Informações ocultadas

A Prefeitura de Ribeirão Preto não presta informações com facilidade à imprensa. A maioria dos agentes políticos, certamente orientados, evita conceder entrevistas a jornalistas. Os pedidos de informação são enviados à Coordenadoria de Comunicação Social (CCS), que costuma responder, já no final do expediente, por meio de notas nem sempre explicativas e, em muitos casos, de forma evasiva e sem responder às perguntas feitas. Um exemplo foi o questionamento feito à Administração Municipal na produção desta reportagem.

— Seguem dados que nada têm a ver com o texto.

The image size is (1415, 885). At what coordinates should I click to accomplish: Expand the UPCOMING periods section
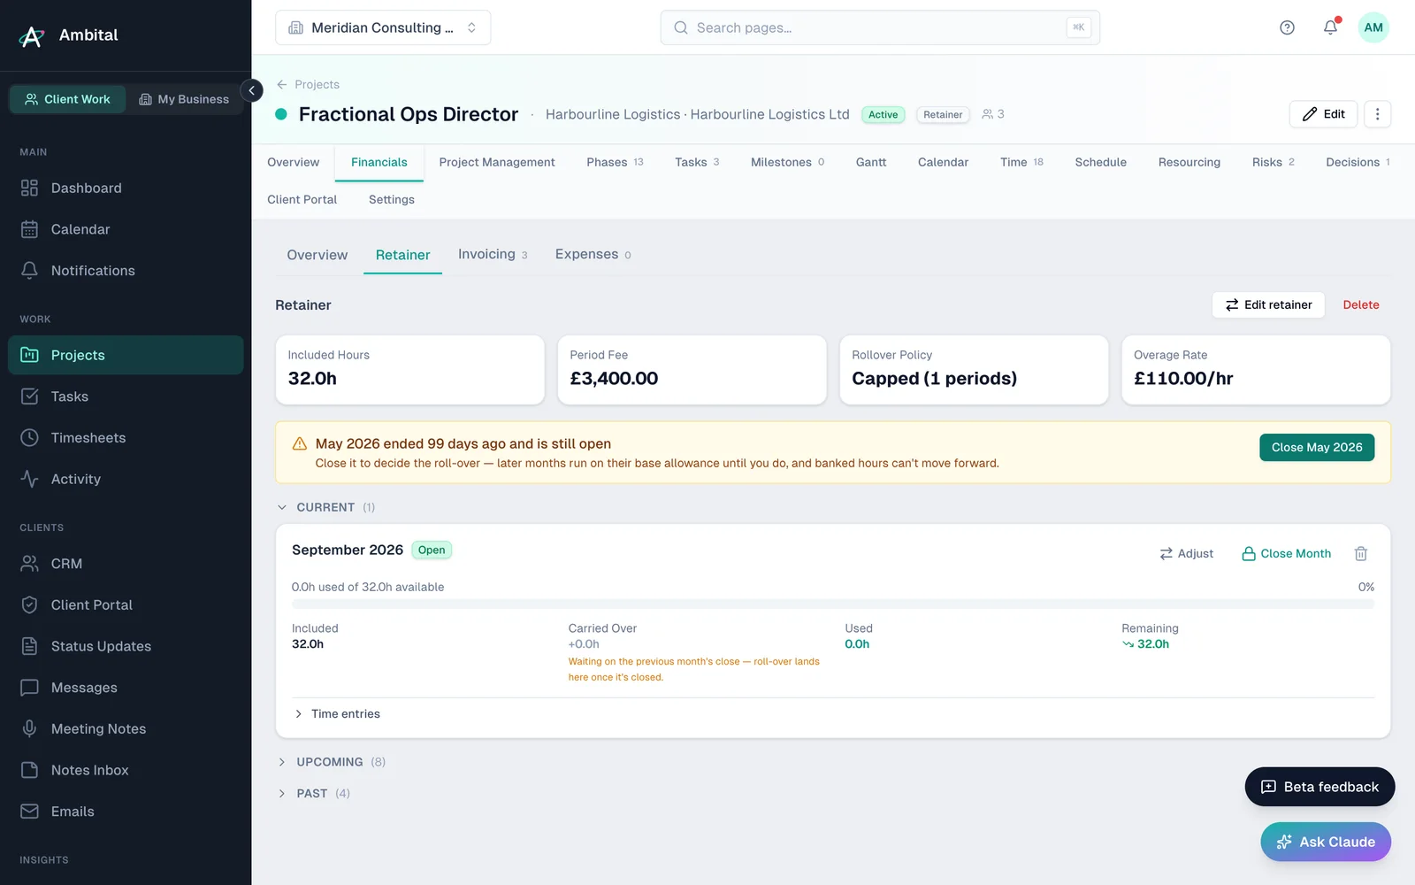coord(331,762)
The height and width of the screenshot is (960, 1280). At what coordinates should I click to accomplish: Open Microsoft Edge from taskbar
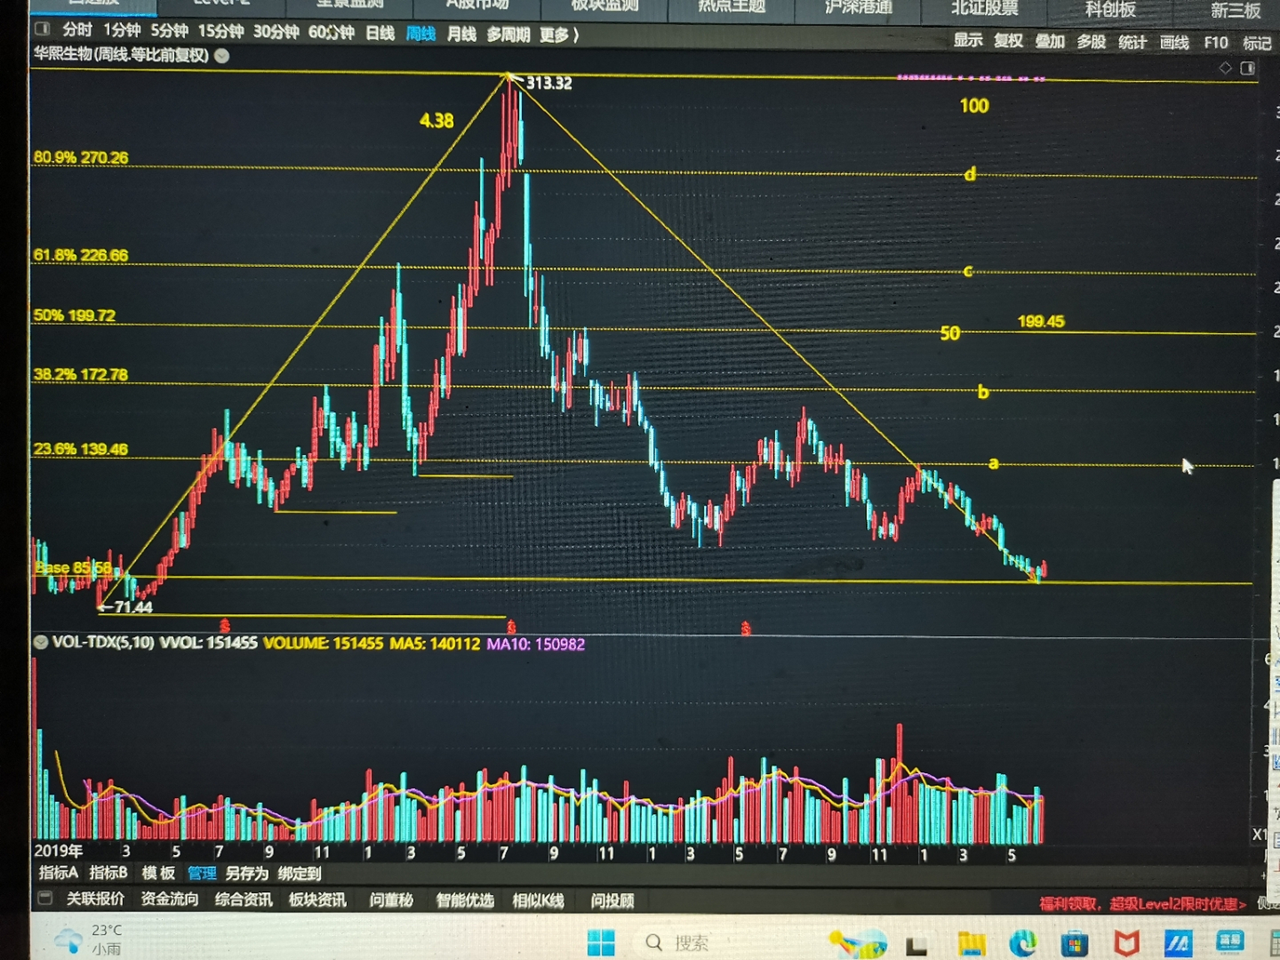[1023, 943]
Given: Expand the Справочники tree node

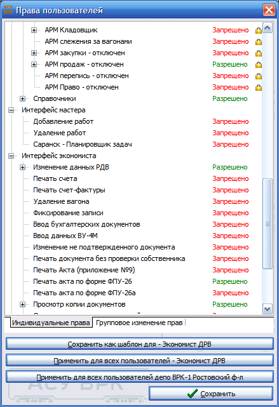Looking at the screenshot, I should coord(23,98).
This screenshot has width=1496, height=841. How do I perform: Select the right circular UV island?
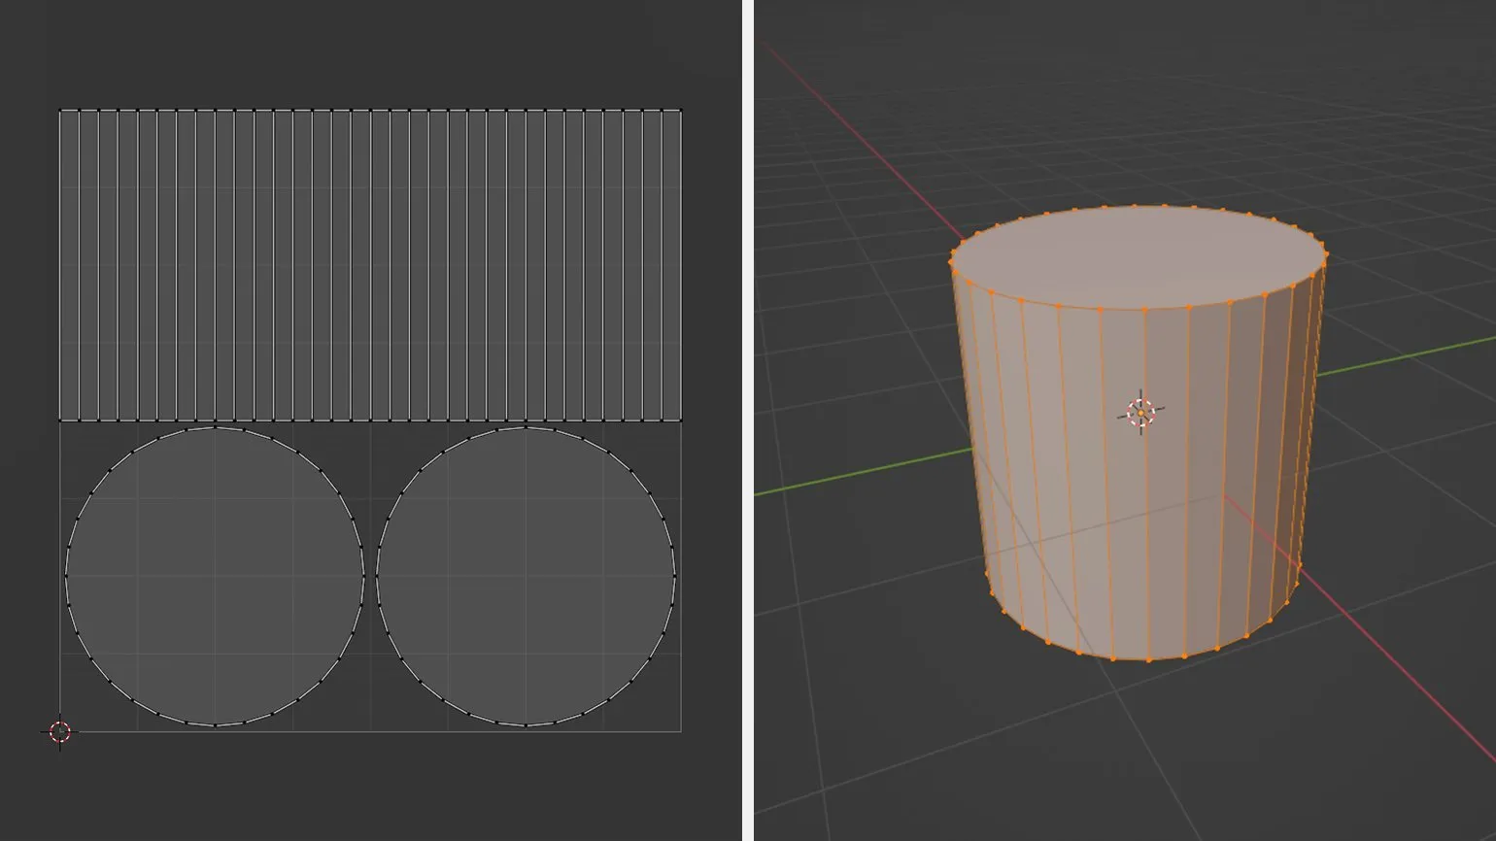point(526,576)
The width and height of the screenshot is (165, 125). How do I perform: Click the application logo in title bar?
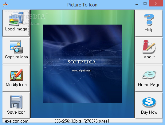pos(6,5)
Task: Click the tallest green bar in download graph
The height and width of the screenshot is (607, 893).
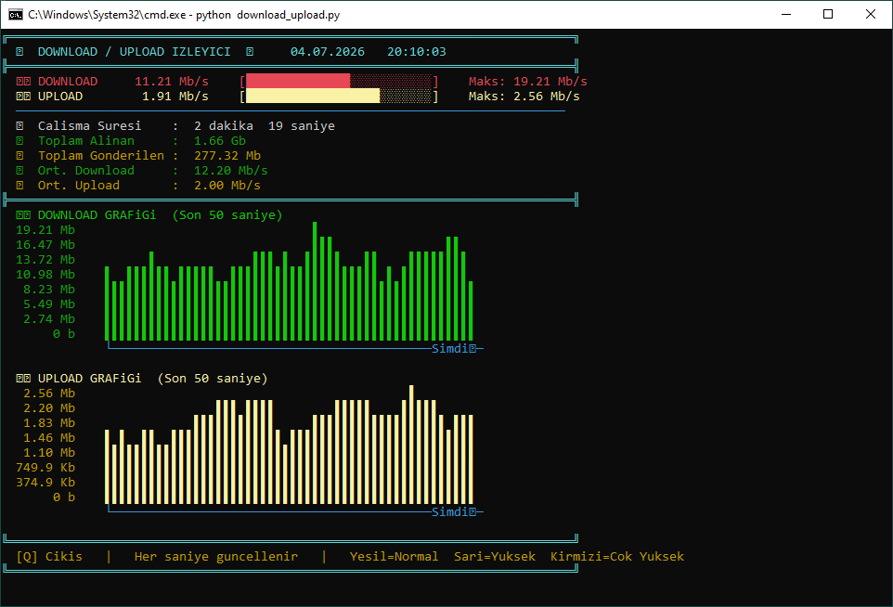Action: (x=315, y=281)
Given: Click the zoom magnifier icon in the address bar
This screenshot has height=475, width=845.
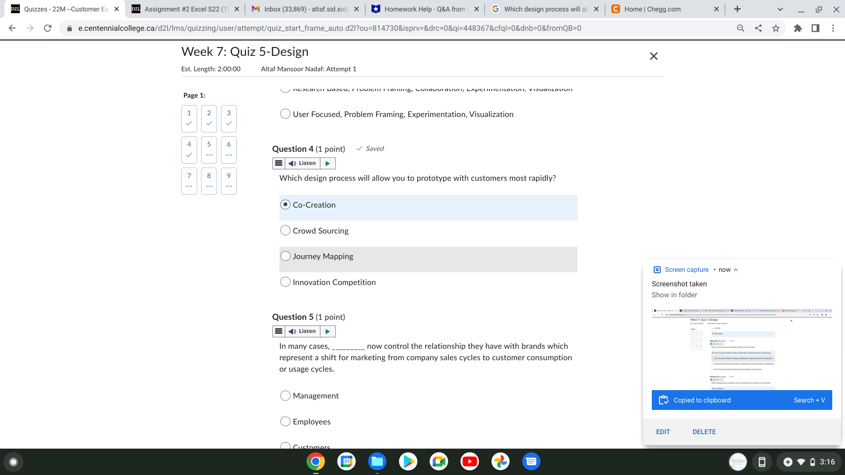Looking at the screenshot, I should point(741,28).
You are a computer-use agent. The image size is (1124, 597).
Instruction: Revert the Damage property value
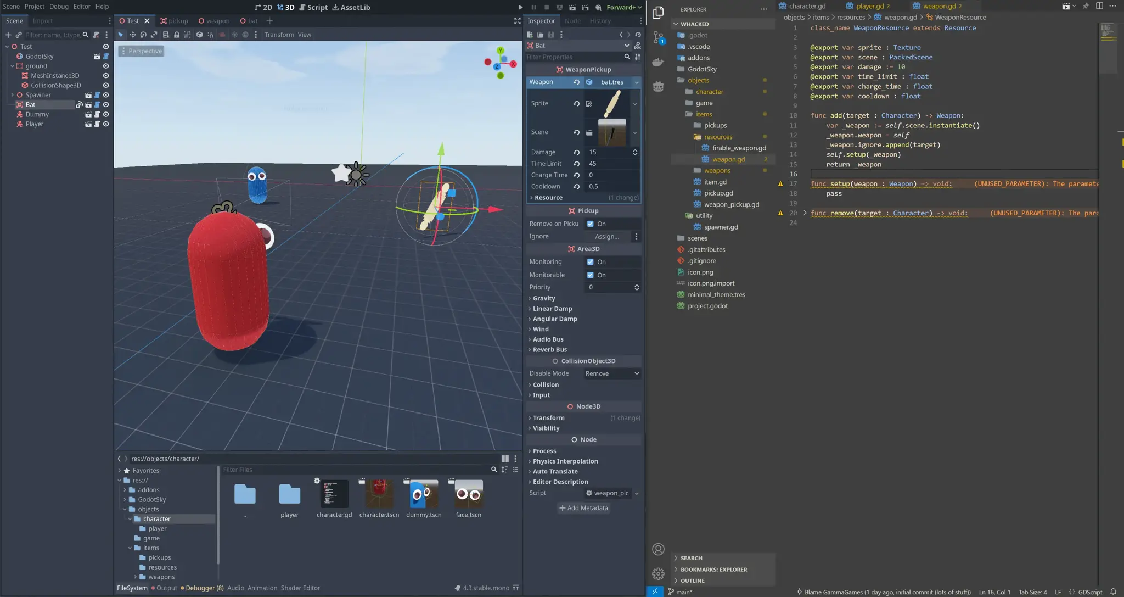pos(576,152)
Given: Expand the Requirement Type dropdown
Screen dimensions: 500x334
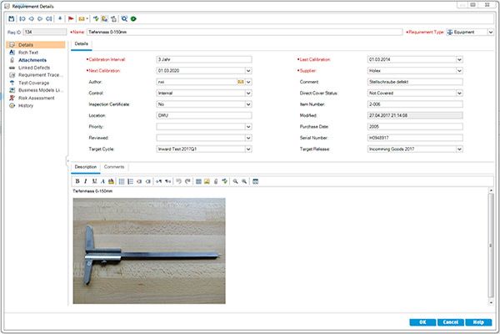Looking at the screenshot, I should (491, 32).
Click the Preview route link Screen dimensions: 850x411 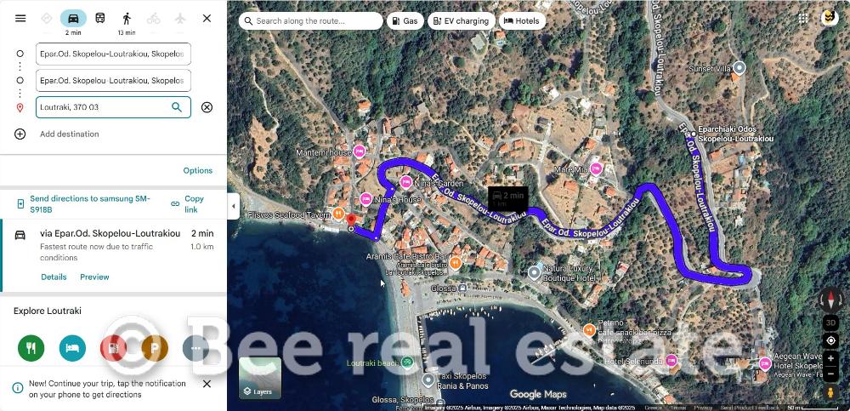(x=95, y=277)
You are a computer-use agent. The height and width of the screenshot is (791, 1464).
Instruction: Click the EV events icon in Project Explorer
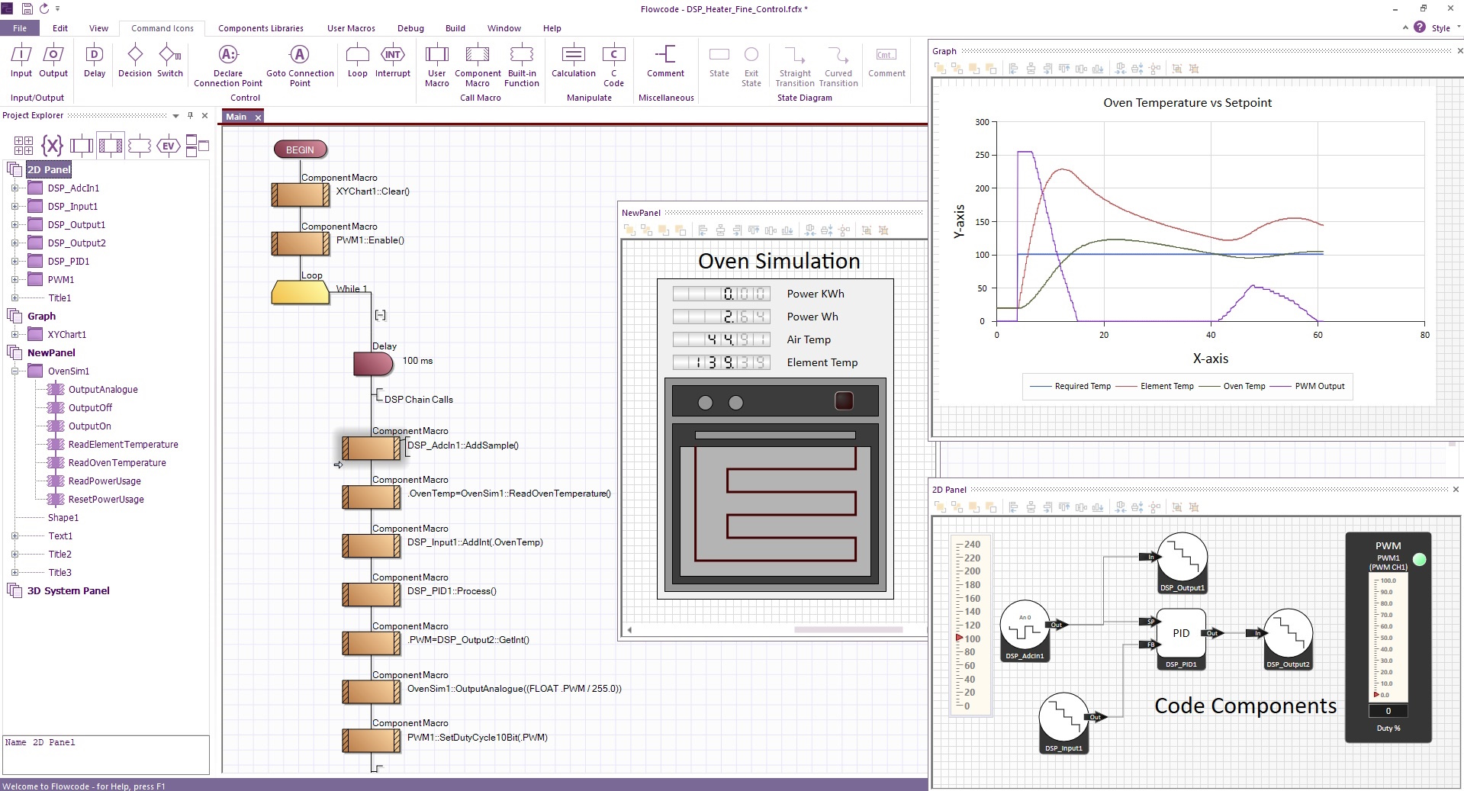point(168,145)
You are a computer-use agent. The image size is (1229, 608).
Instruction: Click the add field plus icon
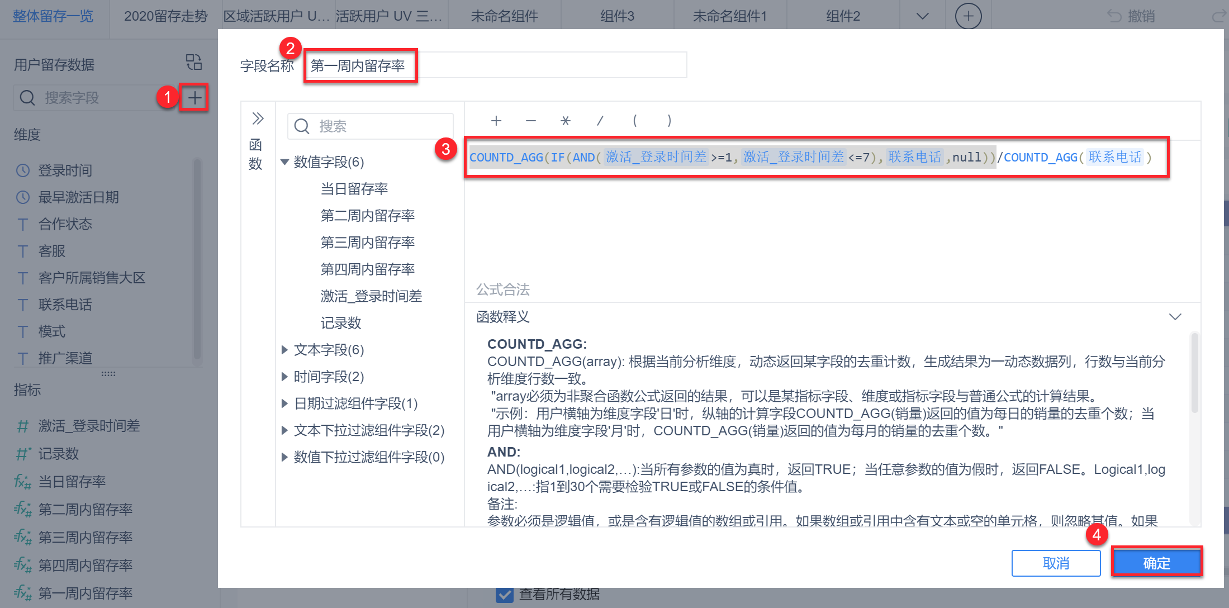click(194, 98)
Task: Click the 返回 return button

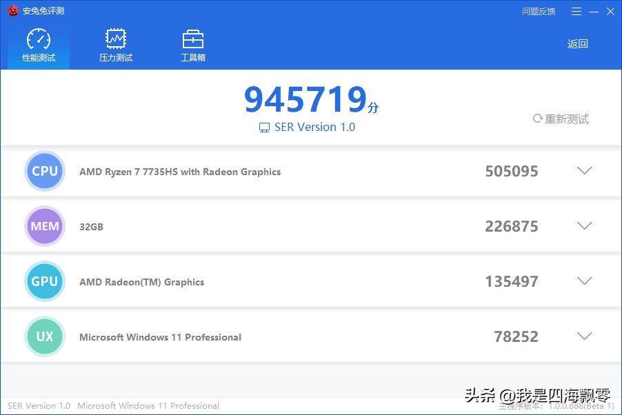Action: click(x=576, y=43)
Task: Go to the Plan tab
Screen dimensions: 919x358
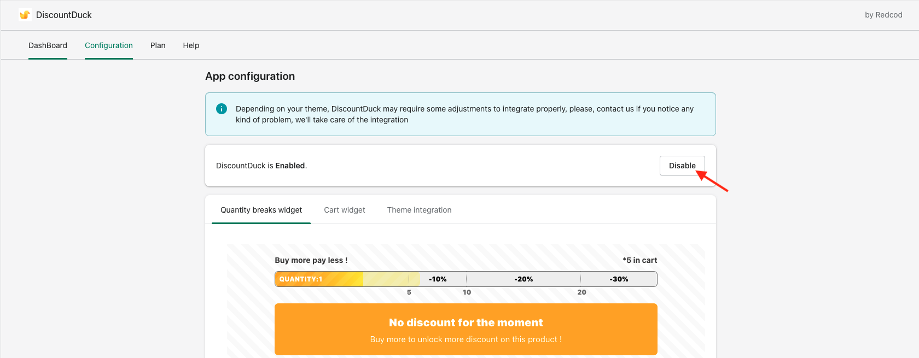Action: click(x=158, y=45)
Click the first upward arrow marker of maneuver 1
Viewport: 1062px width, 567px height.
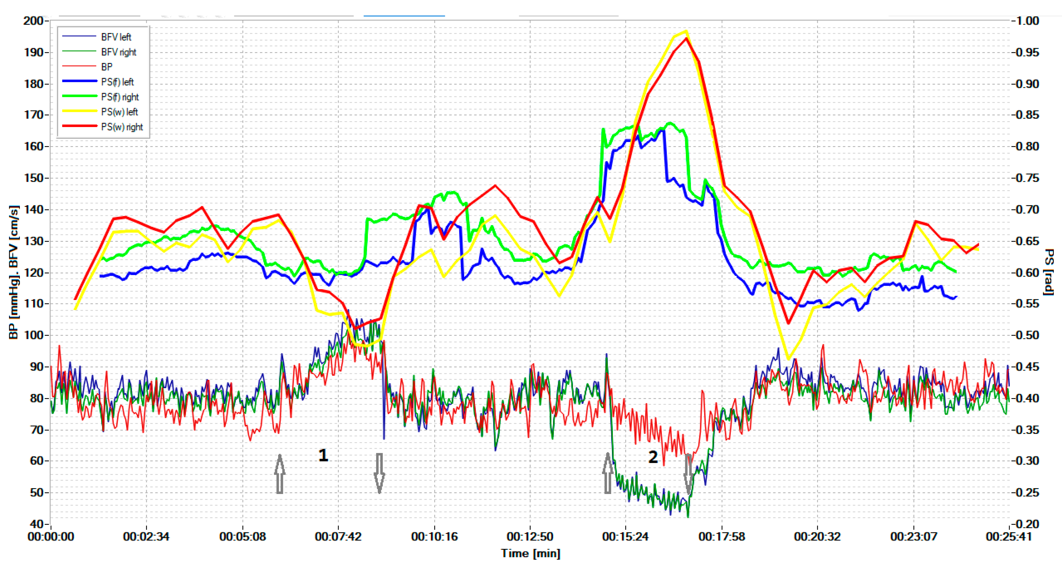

Seis perguntas questionando o número de pedidos de informação baseados na LAI foram enviadas: número de pedidos respondidos, perguntas mais comuns, número de acessos ao Portal da Transparência e a informação mais procurada. A CCS se limitou, em dois tópicos, a explicar o que é a Lei da Transparência e o que diz a Lei de Acesso à Informação, sem responder a uma pergunta sequer.

Onde encontrar

As informações oficiais de Ribeirão Preto podem ser consultadas no portal oficial da Prefeitura, que tem links para o Portal Transparência, para as secretarias e administração indireta; da Câmara Municipal (www.camararibeiraopreto.sp.gov.br), que disponibiliza projetos em tramitação, arquivos em vídeo, pautas de sessões, mapas de votação das sessões, leis municipais etc. No Observatório Social (www.observatoriosocialrp.org.br) é possível encontrar vários outros links de acesso a informações.